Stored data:
Segment Open

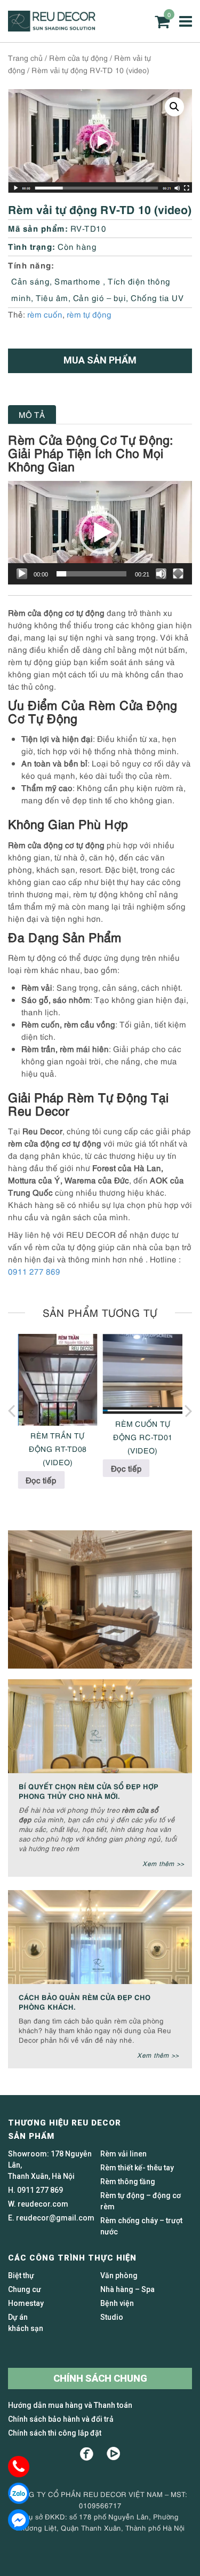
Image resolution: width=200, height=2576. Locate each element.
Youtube (113, 2454)
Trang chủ (25, 57)
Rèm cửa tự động (78, 57)
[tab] (32, 414)
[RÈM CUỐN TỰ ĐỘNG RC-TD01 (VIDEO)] (143, 1374)
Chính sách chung (100, 2378)
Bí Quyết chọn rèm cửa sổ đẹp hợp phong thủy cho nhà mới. (88, 1790)
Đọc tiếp (41, 1479)
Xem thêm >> (163, 1863)
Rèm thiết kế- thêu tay (137, 2167)
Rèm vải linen (123, 2154)
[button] (174, 106)
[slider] (91, 573)
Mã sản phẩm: (38, 227)
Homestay (26, 2303)
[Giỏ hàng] (162, 21)
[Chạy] (22, 573)
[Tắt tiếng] (161, 573)
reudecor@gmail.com (55, 2218)
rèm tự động (89, 314)
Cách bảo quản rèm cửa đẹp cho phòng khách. (84, 2001)
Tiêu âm (52, 297)
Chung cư (24, 2289)
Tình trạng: (31, 245)
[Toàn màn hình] (178, 573)
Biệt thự (21, 2275)
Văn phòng (119, 2275)
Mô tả (32, 414)
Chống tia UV (157, 297)
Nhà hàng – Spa (127, 2289)
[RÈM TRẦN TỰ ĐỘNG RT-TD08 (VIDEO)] (58, 1379)
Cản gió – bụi (99, 297)
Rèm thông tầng (127, 2181)
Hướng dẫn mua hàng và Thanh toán (70, 2405)
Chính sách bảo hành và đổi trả (61, 2419)
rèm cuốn (44, 314)
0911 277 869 (34, 1271)
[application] (100, 532)
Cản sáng (30, 280)
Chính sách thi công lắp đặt (54, 2433)
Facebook (86, 2454)
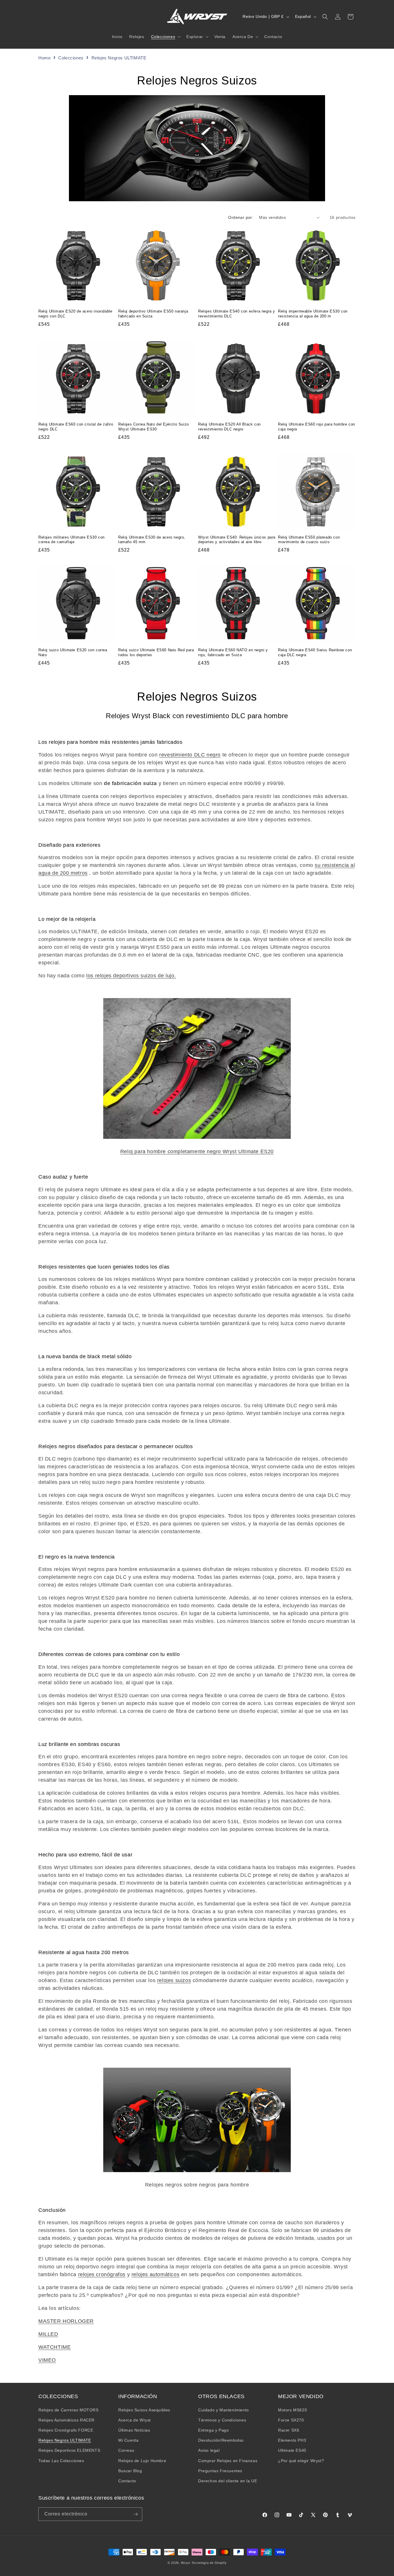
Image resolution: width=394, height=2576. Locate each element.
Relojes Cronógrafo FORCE (65, 2430)
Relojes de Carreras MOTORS (68, 2410)
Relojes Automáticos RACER (66, 2420)
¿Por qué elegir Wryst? (301, 2460)
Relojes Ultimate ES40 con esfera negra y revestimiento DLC (236, 313)
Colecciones (71, 57)
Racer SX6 (288, 2430)
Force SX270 (291, 2420)
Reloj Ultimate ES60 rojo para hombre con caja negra (316, 426)
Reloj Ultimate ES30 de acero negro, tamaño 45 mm (151, 539)
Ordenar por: (240, 217)
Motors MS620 (292, 2410)
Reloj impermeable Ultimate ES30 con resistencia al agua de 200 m (313, 313)
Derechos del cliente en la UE (227, 2481)
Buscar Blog (130, 2470)
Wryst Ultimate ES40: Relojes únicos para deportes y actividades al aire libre (236, 539)
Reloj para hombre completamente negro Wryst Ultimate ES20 (197, 1151)
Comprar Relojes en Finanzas (227, 2460)
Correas (126, 2450)
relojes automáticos (155, 2274)
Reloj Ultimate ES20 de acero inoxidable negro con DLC (75, 313)
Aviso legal (209, 2450)
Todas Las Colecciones (61, 2460)
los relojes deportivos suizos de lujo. (131, 976)
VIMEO (47, 2360)
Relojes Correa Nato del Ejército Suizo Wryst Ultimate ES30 (153, 426)
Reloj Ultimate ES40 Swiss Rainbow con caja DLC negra (315, 652)
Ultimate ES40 (292, 2450)
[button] (165, 37)
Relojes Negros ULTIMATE (119, 57)
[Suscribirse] (135, 2514)
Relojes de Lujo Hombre (142, 2460)
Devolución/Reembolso (221, 2440)
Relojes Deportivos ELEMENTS (69, 2450)
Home (44, 57)
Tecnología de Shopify (209, 2562)
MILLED (48, 2334)
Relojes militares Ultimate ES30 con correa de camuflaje (71, 539)
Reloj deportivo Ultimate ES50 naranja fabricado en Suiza (153, 313)
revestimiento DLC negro (190, 755)
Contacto (127, 2481)
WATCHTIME (54, 2347)
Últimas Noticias (134, 2430)
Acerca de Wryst (134, 2420)
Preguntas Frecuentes (220, 2470)
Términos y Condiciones (222, 2420)
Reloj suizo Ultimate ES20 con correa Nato (72, 652)
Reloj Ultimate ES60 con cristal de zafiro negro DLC (75, 426)
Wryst (185, 2562)
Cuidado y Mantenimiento (223, 2410)
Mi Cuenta (128, 2440)
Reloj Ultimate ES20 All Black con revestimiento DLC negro (229, 426)
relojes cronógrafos (101, 2274)
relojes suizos (174, 1980)
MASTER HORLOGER (66, 2321)
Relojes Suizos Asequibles (144, 2410)
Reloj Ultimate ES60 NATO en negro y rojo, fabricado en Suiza (233, 652)
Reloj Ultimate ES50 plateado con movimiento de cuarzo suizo (309, 539)
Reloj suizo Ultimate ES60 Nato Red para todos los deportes (156, 652)
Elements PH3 (292, 2440)
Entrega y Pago (213, 2430)
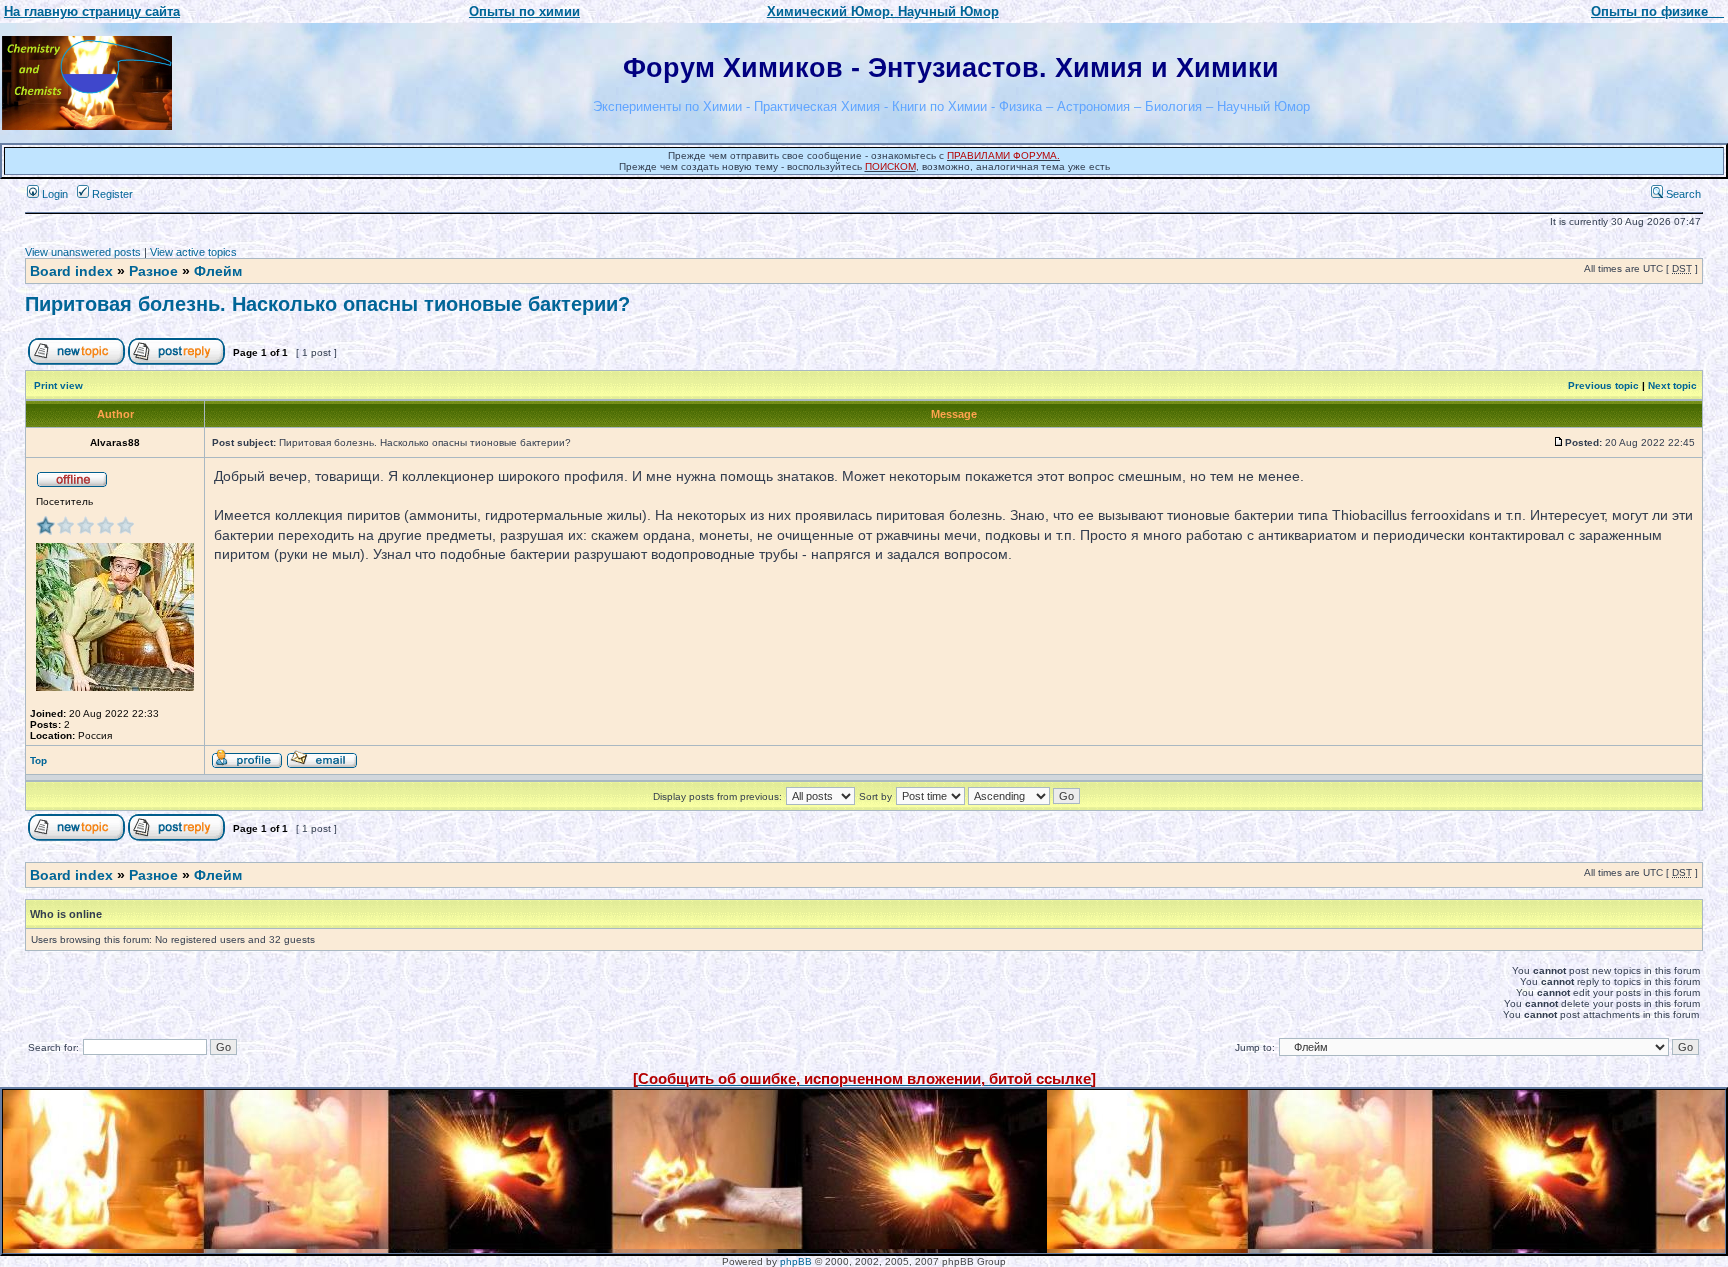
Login (53, 194)
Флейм (218, 271)
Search (1682, 194)
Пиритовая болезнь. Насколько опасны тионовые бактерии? (327, 304)
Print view (58, 385)
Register (111, 194)
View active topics (193, 252)
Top (38, 760)
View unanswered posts (83, 252)
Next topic (1672, 385)
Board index (71, 271)
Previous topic (1603, 385)
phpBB (796, 1261)
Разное (153, 271)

Segment Closed

TASK INSTRUCTIONS:
Would you write out exactly the lines of the data from the one holding "Reloj deportivo Ultimate" to the final line, both included, with pictures left out?

RESULT FOR THIS EXERCISE:
Reloj deportivo Ultimate ES50 naranja fabricado en Suiza (153, 313)
revestimiento DLC negro (190, 755)
Contacto (127, 2481)
WATCHTIME (54, 2347)
Últimas Noticias (134, 2430)
Acerca de Wryst (134, 2420)
Preguntas Frecuentes (220, 2470)
Términos y Condiciones (222, 2420)
Reloj suizo Ultimate ES20 con correa Nato (72, 652)
Reloj Ultimate ES60 con cristal de zafiro negro DLC (75, 426)
Wryst (185, 2562)
Cuidado y Mantenimiento (223, 2410)
Mi Cuenta (128, 2440)
Reloj Ultimate ES20 All Black con revestimiento DLC negro (229, 426)
relojes cronógrafos (101, 2274)
relojes suizos (174, 1980)
MASTER HORLOGER (66, 2321)
Relojes Suizos Asequibles (144, 2410)
Reloj Ultimate ES60 NATO en negro y rojo, fabricado en Suiza (233, 652)
Reloj Ultimate ES50 plateado con movimiento de cuarzo suizo (309, 539)
Reloj suizo Ultimate ES60 Nato Red para todos los deportes (156, 652)
Elements PH3 (292, 2440)
Entrega y Pago (213, 2430)
Login (53, 194)
Флейм (218, 271)
Search (1682, 194)
Пиритовая болезнь. Насколько опасны тионовые бактерии? (327, 304)
Print view (58, 385)
Register (111, 194)
View active topics (193, 252)
Top (38, 760)
View unanswered posts (83, 252)
Next topic (1672, 385)
Board index (71, 271)
Previous topic (1603, 385)
phpBB (796, 1261)
Разное (153, 271)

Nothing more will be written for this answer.